Metabolites2014, 4(4), 1034-1087; doi:10.3390/metabo4041034 - published 24 November 2014 Show/Hide Abstract
Abstract: Cell metabolism is the biochemical machinery that provides energy and building blocks to sustain life. Understanding its fine regulation is of pivotal relevance in several fields, from metabolic engineering applications to the treatment of metabolic disorders and cancer. Sophisticated computational approaches are needed to unravel the complexity of metabolism. To this aim, a plethora of methods have been developed, yet it is generally hard to identify which computational strategy is most suited for the investigation of a specific aspect of metabolism. This review provides an up-to-date description of the computational methods available for the analysis of metabolic pathways, discussing their main advantages and drawbacks.
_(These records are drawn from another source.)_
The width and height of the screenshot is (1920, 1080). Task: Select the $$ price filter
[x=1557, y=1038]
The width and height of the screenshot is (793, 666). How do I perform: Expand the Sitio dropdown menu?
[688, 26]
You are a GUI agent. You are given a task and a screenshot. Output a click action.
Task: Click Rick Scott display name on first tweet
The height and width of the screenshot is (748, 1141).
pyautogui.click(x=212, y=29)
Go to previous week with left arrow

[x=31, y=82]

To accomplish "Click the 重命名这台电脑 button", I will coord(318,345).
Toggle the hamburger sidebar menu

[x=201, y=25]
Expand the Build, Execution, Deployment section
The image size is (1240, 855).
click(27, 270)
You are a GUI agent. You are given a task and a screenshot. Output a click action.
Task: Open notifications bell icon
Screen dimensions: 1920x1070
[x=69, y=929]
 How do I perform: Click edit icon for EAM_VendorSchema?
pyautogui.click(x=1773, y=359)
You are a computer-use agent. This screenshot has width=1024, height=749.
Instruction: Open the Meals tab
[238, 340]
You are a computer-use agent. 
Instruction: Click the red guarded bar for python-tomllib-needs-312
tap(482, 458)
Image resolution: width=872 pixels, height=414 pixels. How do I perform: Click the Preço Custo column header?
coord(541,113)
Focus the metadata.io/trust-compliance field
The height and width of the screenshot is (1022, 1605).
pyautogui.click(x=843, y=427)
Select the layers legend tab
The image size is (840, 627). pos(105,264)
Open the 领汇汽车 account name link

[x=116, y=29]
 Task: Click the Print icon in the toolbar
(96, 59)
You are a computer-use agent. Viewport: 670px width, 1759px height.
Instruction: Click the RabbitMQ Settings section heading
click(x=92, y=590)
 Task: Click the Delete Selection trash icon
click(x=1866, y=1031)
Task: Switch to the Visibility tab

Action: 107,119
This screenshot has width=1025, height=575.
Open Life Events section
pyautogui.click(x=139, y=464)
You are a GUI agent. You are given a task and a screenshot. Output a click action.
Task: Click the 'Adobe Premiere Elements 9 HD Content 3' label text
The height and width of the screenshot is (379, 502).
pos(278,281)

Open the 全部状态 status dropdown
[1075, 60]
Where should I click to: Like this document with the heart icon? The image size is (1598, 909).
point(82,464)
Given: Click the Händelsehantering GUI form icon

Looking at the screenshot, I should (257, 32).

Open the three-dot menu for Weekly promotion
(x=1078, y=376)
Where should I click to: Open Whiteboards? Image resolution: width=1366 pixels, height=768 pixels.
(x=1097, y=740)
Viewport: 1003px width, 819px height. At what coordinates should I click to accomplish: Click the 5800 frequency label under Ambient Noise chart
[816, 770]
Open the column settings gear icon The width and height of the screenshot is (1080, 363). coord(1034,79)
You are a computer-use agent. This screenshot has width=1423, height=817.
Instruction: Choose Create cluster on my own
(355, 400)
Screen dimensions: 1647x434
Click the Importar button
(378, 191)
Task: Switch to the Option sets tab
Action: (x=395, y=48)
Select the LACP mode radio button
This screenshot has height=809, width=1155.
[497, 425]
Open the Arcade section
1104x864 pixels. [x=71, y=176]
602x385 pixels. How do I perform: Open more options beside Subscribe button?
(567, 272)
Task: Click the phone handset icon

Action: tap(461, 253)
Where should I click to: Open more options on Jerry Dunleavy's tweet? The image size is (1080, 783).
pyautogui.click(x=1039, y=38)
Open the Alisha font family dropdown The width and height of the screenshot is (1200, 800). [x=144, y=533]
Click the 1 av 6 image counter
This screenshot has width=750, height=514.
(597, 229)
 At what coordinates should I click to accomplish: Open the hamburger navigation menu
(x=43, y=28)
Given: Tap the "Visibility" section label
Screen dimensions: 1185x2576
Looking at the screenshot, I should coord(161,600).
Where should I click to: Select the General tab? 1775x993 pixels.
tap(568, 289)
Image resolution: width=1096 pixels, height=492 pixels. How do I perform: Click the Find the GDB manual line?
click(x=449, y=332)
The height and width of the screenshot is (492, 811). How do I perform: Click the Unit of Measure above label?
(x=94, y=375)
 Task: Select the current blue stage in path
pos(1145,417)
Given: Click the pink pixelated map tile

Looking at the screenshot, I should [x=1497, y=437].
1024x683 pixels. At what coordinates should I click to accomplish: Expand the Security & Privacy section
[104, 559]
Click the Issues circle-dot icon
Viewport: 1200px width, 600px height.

In particular, attention is devoted to the identification of the appropriate scale and level of accuracy in the reconstruction of metabolic networks, and to the inference of model structure and parameters, especially when dealing with a shortage of experimental measurements. The choice of the proper computational methods to derive in silico data is then addressed, including topological analyses, constraint-based modeling and simulation of the system dynamics. A description of some computational approaches to gain new biological knowledge or to formulate hypotheses is finally provided.